| Document segment |
**Maria Bruna**

University of Cambridge (UK)

*“Diffusion of finite-size particles and application to heterogeneous domains”*

In this talk, I will discuss nonlinear Fokker-Planck models describing diffusion processes with particle interactions. These models are motivated by the study of many-particle systems in biology and arise as the population-level description of a stochastic particle-based model. While mean-field approximations are valid for long-range interactions, here I will show how to tackle the case of short-range interactions such as finite-size or excluded-volume effects.

In the second part of the talk, I will discuss how this method can be used to derive an effective transport equation in heterogeneous domains, such as porous media or crowded environments. A nice feature of this approach is that it can easily account for macroscopic gradients in porosity or crowding. I will compare this with an alternative homogenisation method for periodic porous media and show an industrial application concerning filters.

| Task directions |
Explain, using the talk abstract, what motivates the nonlinear Fokker-Planck models it discusses and how they arise.

| The data |
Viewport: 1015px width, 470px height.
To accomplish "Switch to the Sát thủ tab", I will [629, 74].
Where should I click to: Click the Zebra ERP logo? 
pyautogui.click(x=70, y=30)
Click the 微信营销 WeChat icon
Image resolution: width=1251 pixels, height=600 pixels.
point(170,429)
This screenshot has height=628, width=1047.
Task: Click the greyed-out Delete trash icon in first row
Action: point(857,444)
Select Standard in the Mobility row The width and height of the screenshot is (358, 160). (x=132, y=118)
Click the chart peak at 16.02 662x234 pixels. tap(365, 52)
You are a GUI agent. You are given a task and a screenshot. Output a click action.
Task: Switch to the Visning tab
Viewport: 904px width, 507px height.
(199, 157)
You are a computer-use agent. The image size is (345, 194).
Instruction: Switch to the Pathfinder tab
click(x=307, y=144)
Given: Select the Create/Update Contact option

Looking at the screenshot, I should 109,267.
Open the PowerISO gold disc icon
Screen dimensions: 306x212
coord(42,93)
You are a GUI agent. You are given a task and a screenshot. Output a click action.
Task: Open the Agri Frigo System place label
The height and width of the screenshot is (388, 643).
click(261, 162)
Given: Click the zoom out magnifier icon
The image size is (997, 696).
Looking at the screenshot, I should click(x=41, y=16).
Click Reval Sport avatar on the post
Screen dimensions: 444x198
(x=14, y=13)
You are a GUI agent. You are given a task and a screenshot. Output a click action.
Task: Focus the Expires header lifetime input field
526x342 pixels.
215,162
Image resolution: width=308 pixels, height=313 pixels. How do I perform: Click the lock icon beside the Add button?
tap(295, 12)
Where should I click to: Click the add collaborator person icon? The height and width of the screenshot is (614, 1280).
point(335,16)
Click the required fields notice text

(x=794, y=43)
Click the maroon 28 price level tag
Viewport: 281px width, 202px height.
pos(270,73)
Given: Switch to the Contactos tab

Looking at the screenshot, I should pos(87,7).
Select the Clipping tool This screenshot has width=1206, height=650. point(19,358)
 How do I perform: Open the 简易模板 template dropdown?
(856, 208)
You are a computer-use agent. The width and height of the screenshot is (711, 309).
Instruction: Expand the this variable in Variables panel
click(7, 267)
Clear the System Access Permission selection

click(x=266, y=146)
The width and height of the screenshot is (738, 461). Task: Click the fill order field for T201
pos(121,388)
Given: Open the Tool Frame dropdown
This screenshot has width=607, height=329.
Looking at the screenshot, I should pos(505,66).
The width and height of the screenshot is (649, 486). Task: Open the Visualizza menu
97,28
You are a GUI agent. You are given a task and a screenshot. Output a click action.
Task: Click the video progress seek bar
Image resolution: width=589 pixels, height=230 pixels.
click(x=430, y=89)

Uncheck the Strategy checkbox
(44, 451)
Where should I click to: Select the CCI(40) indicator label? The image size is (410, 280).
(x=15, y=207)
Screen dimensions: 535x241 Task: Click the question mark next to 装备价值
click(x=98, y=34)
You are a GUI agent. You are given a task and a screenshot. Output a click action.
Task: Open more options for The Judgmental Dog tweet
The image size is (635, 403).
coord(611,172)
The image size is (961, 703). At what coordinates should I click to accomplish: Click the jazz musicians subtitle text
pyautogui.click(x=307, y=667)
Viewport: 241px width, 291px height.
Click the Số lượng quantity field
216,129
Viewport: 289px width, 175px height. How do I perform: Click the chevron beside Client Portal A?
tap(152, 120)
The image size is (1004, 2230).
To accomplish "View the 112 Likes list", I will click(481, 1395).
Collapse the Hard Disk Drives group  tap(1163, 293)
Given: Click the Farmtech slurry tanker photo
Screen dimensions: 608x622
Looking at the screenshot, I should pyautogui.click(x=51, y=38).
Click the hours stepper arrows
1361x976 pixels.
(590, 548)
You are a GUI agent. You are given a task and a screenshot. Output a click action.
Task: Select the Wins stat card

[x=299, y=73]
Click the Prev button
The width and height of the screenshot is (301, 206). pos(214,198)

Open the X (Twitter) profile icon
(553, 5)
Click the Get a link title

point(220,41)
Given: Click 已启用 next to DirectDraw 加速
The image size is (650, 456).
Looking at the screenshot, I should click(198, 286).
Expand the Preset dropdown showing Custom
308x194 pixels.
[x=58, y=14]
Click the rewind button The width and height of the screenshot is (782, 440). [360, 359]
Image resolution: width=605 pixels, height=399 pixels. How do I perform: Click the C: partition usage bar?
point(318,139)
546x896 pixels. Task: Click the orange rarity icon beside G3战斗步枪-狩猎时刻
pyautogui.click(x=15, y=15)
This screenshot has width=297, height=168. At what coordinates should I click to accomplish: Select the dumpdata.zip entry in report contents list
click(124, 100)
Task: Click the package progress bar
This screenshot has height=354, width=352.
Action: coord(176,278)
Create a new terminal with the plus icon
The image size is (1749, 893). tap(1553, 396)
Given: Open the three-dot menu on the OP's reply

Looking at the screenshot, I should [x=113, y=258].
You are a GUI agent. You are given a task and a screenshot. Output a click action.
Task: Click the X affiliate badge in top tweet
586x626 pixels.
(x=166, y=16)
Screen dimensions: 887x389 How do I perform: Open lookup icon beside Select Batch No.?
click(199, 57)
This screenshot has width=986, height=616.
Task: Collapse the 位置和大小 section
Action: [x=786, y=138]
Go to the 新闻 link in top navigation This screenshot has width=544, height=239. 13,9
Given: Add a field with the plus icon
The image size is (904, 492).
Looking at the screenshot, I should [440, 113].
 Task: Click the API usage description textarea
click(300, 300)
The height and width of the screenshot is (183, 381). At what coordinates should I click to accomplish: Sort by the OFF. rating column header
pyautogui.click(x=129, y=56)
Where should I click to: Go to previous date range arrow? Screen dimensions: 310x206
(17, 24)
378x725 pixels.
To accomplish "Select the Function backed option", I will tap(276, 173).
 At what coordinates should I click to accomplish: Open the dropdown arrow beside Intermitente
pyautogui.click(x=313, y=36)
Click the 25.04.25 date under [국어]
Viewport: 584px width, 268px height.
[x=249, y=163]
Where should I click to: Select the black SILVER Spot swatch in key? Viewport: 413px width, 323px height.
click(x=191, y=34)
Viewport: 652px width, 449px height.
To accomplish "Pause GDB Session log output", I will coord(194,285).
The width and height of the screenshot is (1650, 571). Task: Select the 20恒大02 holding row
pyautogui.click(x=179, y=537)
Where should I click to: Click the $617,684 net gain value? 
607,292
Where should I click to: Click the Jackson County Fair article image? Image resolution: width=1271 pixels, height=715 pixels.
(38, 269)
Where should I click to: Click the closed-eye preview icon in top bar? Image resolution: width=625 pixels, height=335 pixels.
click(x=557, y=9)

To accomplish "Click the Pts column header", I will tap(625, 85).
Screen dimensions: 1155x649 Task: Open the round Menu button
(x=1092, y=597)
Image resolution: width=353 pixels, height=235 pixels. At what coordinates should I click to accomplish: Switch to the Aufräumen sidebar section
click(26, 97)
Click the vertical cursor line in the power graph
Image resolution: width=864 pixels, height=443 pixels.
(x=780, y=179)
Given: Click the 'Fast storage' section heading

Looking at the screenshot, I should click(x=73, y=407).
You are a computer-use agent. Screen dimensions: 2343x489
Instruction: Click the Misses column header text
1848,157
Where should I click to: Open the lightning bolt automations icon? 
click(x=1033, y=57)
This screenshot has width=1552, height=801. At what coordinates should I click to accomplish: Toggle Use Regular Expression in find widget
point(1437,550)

| Solution for this task |
The study of many-particle systems in biology motivates these models. They arise as the population-level description of a stochastic particle-based model.